Ma se vogliamo tornare a respirare, sentir battere il cuore, riscoprirci capaci di passione e di sorriso, occorre, seguendo Gesù, uscire a seminare quel seme divino di cui ciascuno di noi è e ne è custode: uscire per cambiare, perché se uscire è l’incarnazione dell’amore, cambiare è il verbo della vita.

E poco importa se, e in che misura, troviamo, o siamo, strada, sassi o terreno coperto di spine: basterà un “Sì” benchè incerto, perché si realizzi la promessa della scrittura: “Grandi cose ha fatto il Signore per noi, ha fatto germogliare fiori tra le rocce”.

Cos’altro erano i primi apostoli se non dei “Sì” affascinati e intermittenti, eppure capaci di quel “lasciato ogni cosa per te".

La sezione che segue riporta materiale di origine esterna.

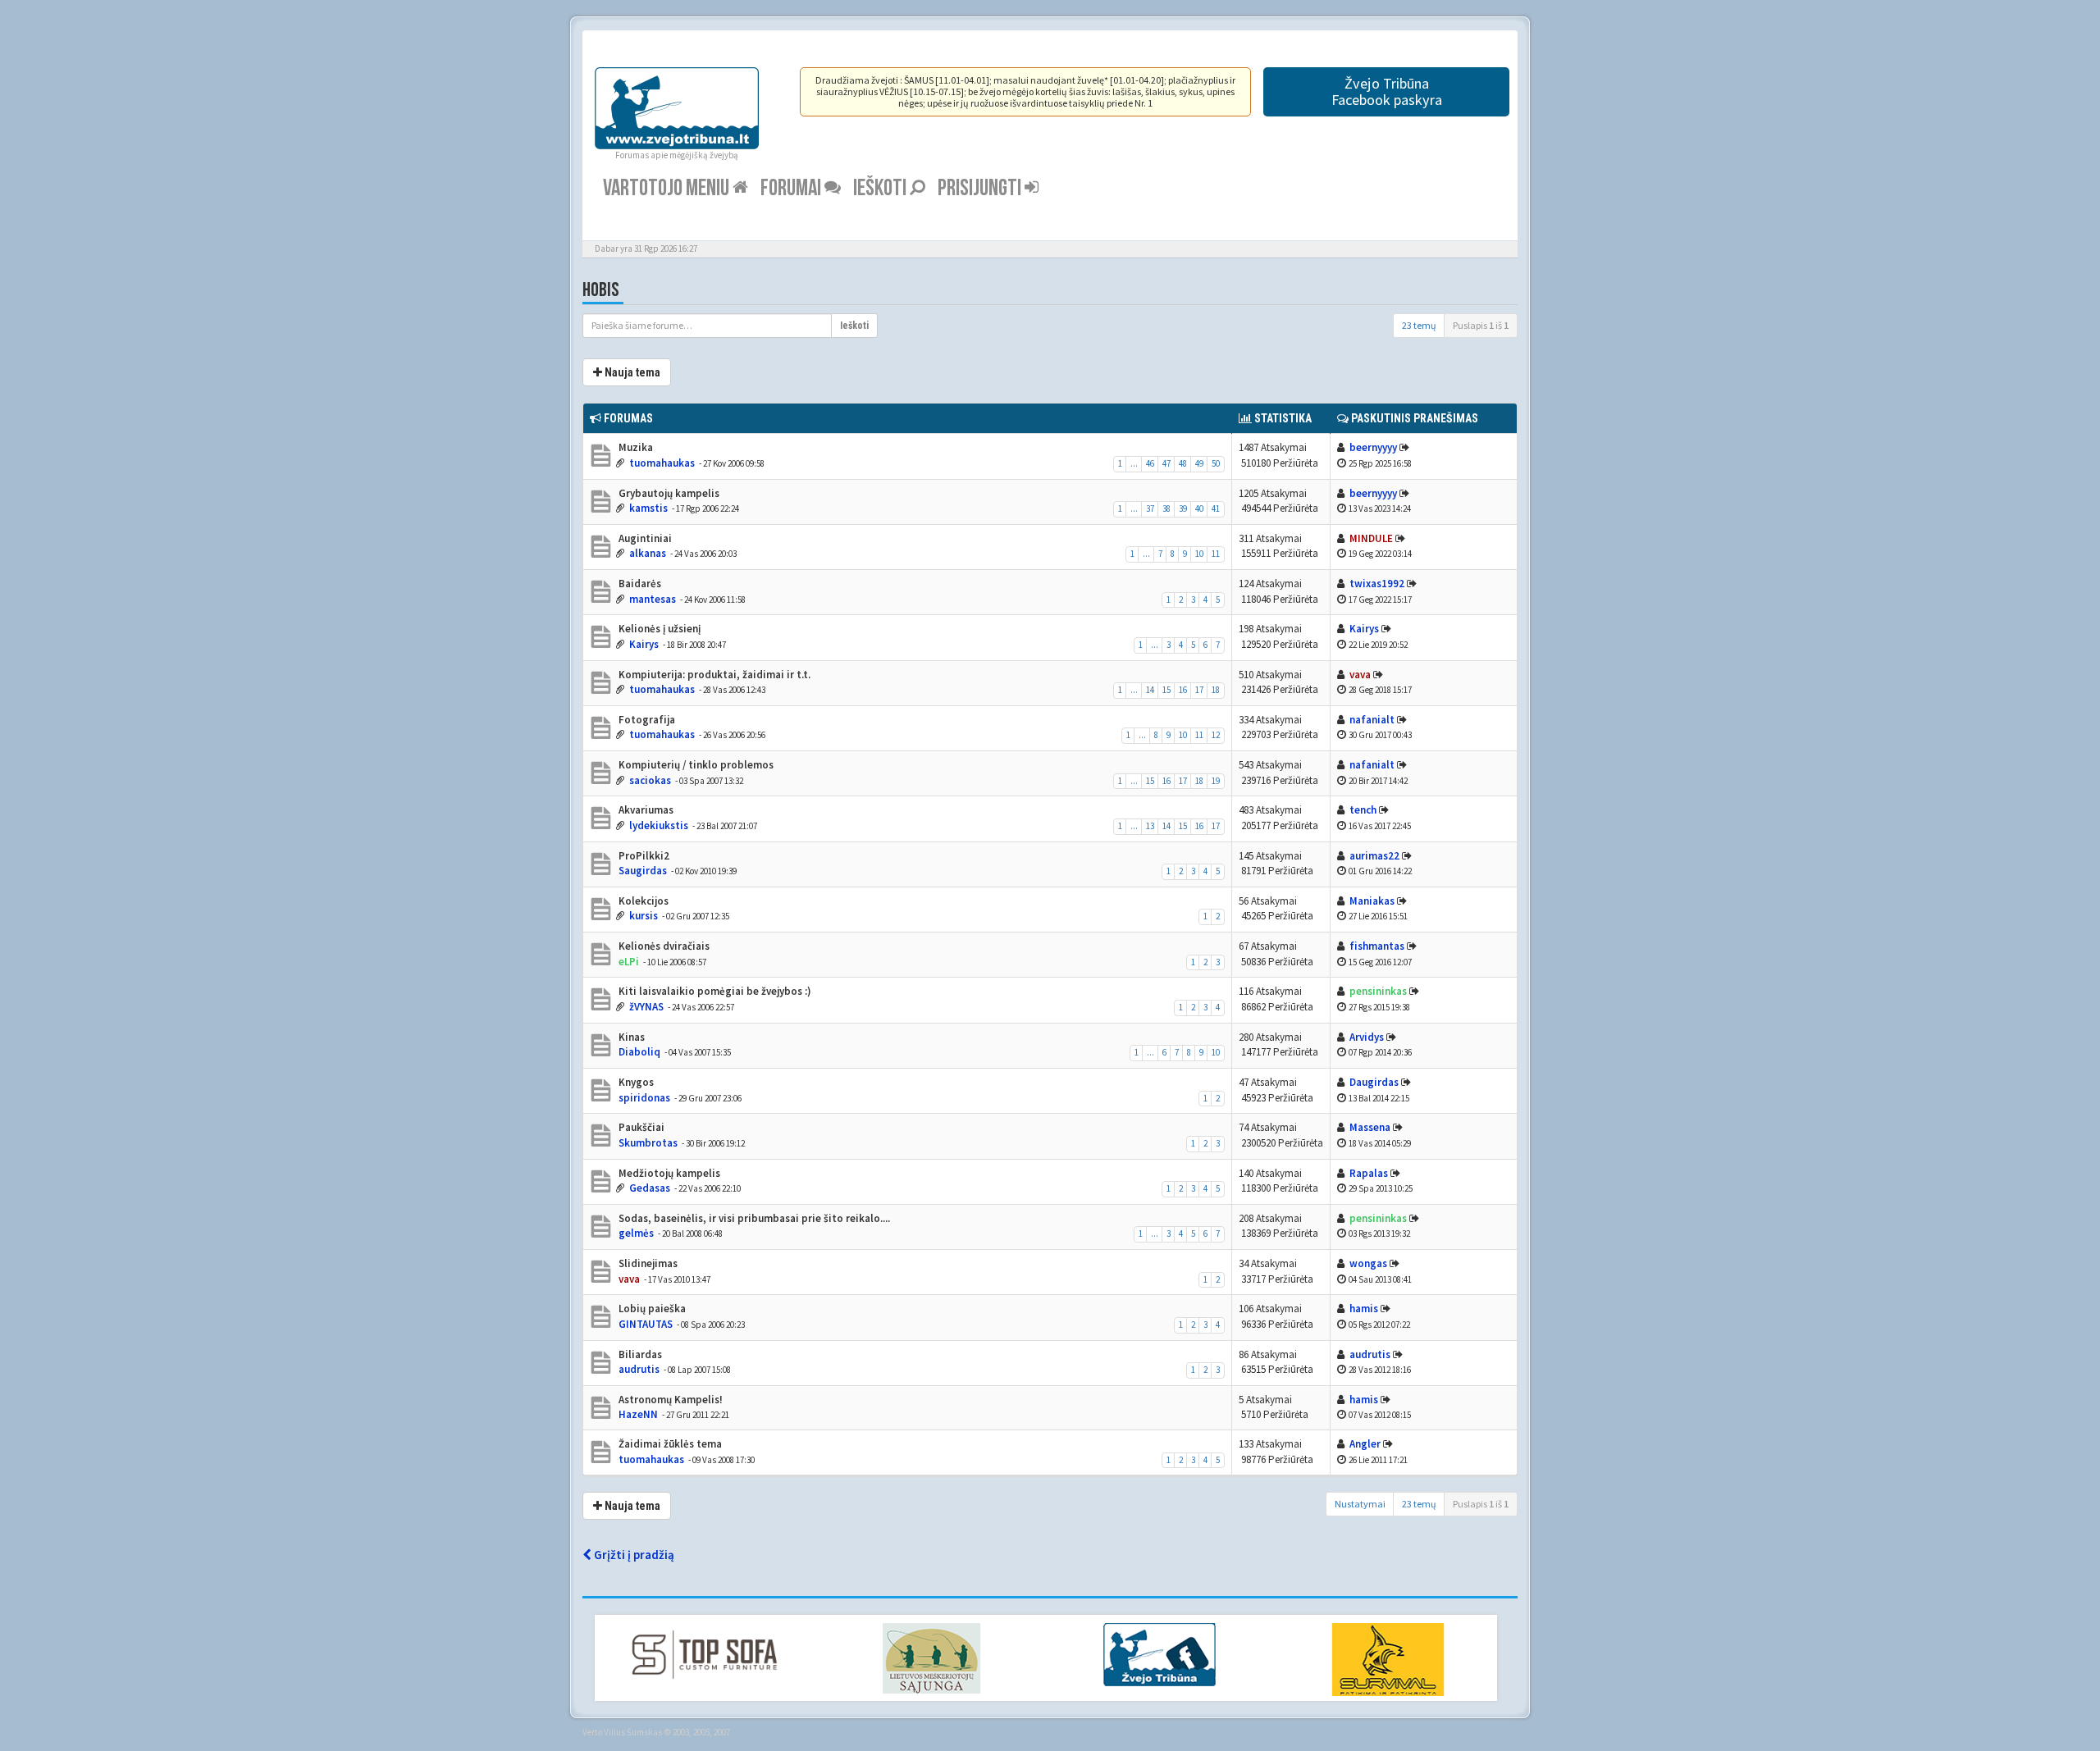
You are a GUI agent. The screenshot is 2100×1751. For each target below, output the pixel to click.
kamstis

Sì, perché per uscire, seminare, cambiare, vivere, occorre saper lasciare: come ad ogni Sì, corrispondono molti no, alla stessa stregua per trovare, occorre lasciare (poi va, pieno di gioia, vende tutti i suoi averi e compra "quel" campo): il sì dell’uomo e la misericordia di Dio daranno la misura del raccolto e della raggiunta gioia di vivere, e lo daranno in abbondanza.

Questo fu il “Sì” all’ Amore degli apostoli, alla scelta di cambiare, per convertirsi e darne compimento: divenne la chiave, motivo, perché a loro fosse “dato di conoscere i misteri del regno dei cieli”.

Santo Spirito, conduci i nostri passi verso il traguardo del coraggio, per saper "lasciare" e per poter ardire all’eterno "trovare".